INPUT FOR THIS TASK:
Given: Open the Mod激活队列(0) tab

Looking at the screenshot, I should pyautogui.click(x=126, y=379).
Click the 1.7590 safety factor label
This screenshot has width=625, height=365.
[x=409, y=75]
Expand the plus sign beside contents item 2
--
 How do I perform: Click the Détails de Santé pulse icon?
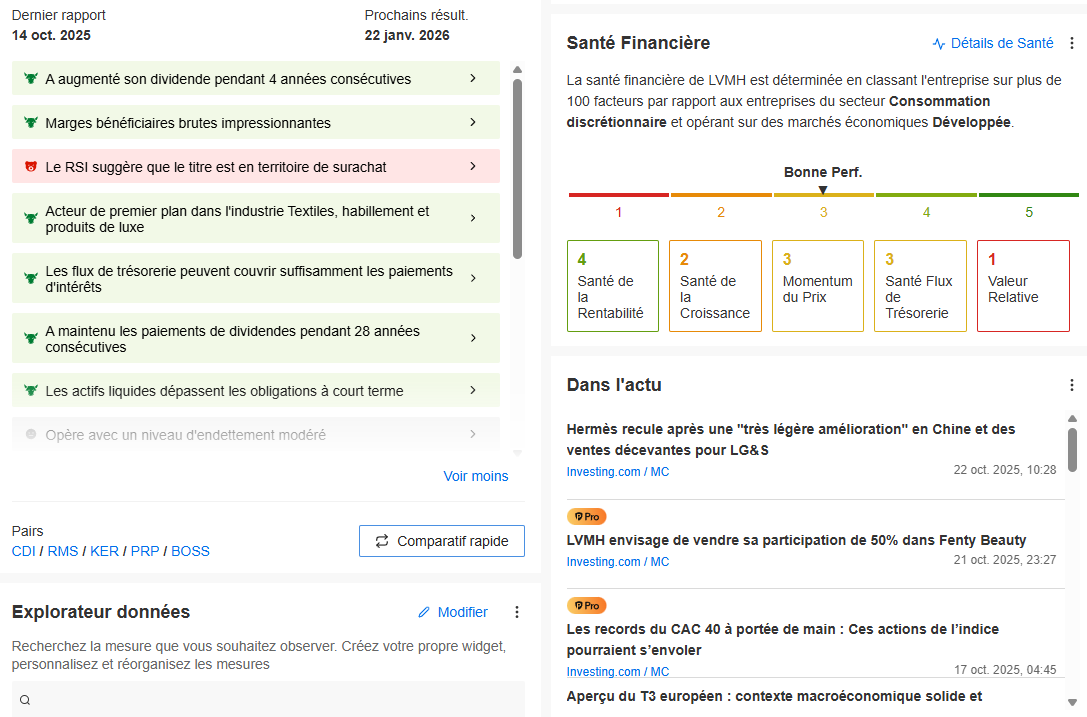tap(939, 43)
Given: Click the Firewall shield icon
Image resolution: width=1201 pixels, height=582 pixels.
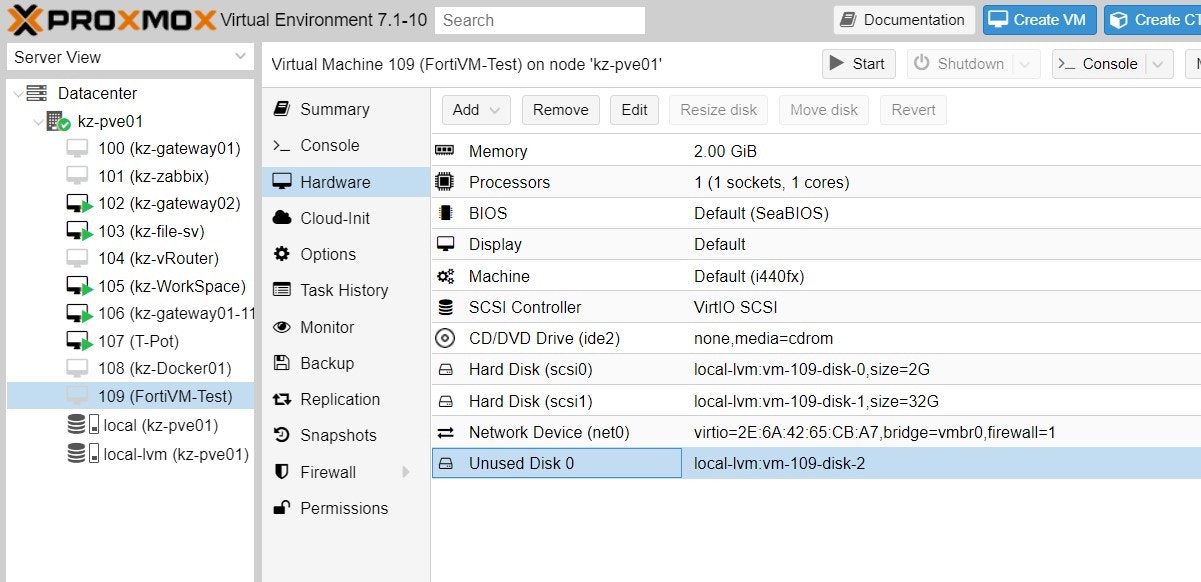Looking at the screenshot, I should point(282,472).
==
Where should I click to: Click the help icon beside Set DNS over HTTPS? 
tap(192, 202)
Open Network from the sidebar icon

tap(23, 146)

WHAT YOU ARE ASKED TO DO: From the listing above, repeat exactly the lines starting at the line that includes "Given: Open the Mod激活队列(0) tab" and ending at the line that includes "Expand the plus sign beside contents item 2", with nothing outside that span.

FINISHED TASK:
Given: Open the Mod激活队列(0) tab

Looking at the screenshot, I should pyautogui.click(x=126, y=379).
Click the 1.7590 safety factor label
This screenshot has width=625, height=365.
[x=409, y=75]
Expand the plus sign beside contents item 2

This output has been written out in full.